> Requests
[1] From the OmpSs-2@Cluster talk abstract below, list every author named.
[2] Extend the OmpSs-2@Cluster talk abstract below, picking up right after its final sentence.

** begin Document passage **

Abstract 1 Introduction 2 Runtime and optimizations 3 Dynamic Load Balancing (DLB) 4 Distributed Taskiter 5 Conclusions References

Distributed Task Execution: Opportunities, Challenges and Lessons Learnt from OmpSs-2@Cluster

Paul Carpenter ORCID Barcelona Supercomputing Center, Spain Omar Shaaban ORCID Barcelona Supercomputing Center, Spain Juliette Fournis d’Albiat ORCID Barcelona Supercomputing Center, Spain Isabel Piedrahita ORCID Barcelona Supercomputing Center, Spain
Abstract

This talk will present recent advances in extending OmpSs-2 to distributed-memory systems, highlighting three contributions and the associated challenges. OmpSs-2@Cluster employs a common address space and weak accesses to support concurrent task creation and dataflow execution across nodes. Achieving good performance and scalability on 16 to 32 nodes requires detailed performance analysis together with a set of optimizations and runtime techniques, which I will outline in the talk. Second, I will describe how task offloading, in combination with BSC’s Dynamic Load Balancing (DLB), enables OmpSs-2@Cluster to mitigate load imbalance in MPI + OmpSs-2 programs with minimal application changes. Third, I will explain how the runtime can exploit the iterative structure of certain task dependency graphs to precompute communications and execute iterative regions efficiently, yielding performance and scalability comparable to state-of-the-art asynchronous MPI+X. Together, these results indicate that distributed tasking can combine productivity, adaptability, and high performance in modern HPC applications.

** end Document passage **
** begin Given data **

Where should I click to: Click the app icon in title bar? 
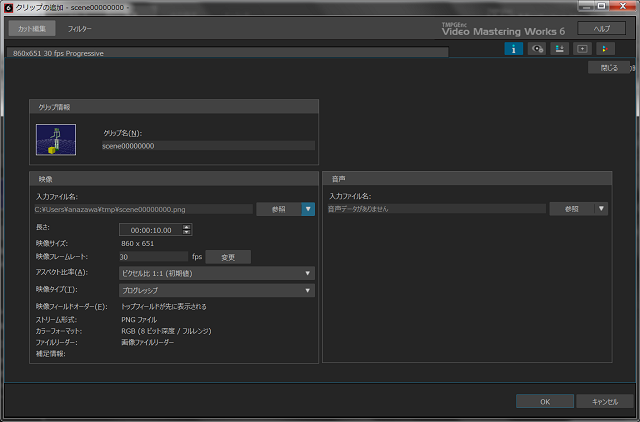point(8,7)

** end Given data **

> Answers for the tasks
[1] Paul Carpenter, Omar Shaaban, Juliette Fournis d'Albiat, Isabel Piedrahita

[2]
Keywords and phrases:
Task-based programming, distributed-memory clusters, programming models, runtime systems, task scheduling, data dependency management, load balancing, asynchronous communication
Category:
Invited Talk
Copyright and License:
[Uncaptioned image] © Paul Carpenter, Omar Shaaban, Juliette Fournis d’Albiat, and Isabel Piedrahita; licensed under Creative Commons License CC-BY 4.0
2012 ACM Subject Classification:
Computing methodologies Parallel computing methodologies
; Software and its engineering Parallel programming languages ; Software and its engineering Distributed programming languages ; Software and its engineering Runtime environments ; Computer systems organization Distributed architectures
Funding:
This work is funded by the Barcelona Zettascale Laboratory (REGAGE22e00058408992), backed by the Spanish Ministry for Digital Transformation and of Public Services, within the framework of the Recovery, Transformation, and Resilience Plan – funded by the European Union – NextGenerationEU. It is also supported by the Spanish State Research Agency – Ministry of Science and Innovation under contract PID2019-107255GB-C21/MCIN/AEI/10.13039/501100011033 and Ramon y Cajal fellowship RYC2018-025628-I/MCIN/AEI/10.13039/501100011033 and by “ESF Investing in your future”, as well as by the Generalitat de Catalunya (2017-SGR-1414).
Editors:
Davide Baroffio, Paola Busia, Lev Denisov, and Nitin Shukla

1 Introduction

Task-based programming has become a powerful abstraction for expressing parallelism and managing complexity in modern HPC, and it is increasingly accepted for node-level parallelism. Tasks were introduced in OpenMP 3.0 in 2008 and substantially strengthened in OpenMP 4.0 (2013) with explicit task dependencies, enabling dependency-driven asynchronous execution. Later OpenMP revisions added more advanced tasking capabilities, e.g. taskgroups, task reductions and detached tasks, and improved the integration with accelerators. Task-based execution is also widely used in libraries and runtimes such as Intel Threading Building Blocks (TBB) [16] and in systems including Cilk-derived frameworks, HPX, StarPU [2], PaRSEC [7, 12], Legion [6] and OmpSs [10].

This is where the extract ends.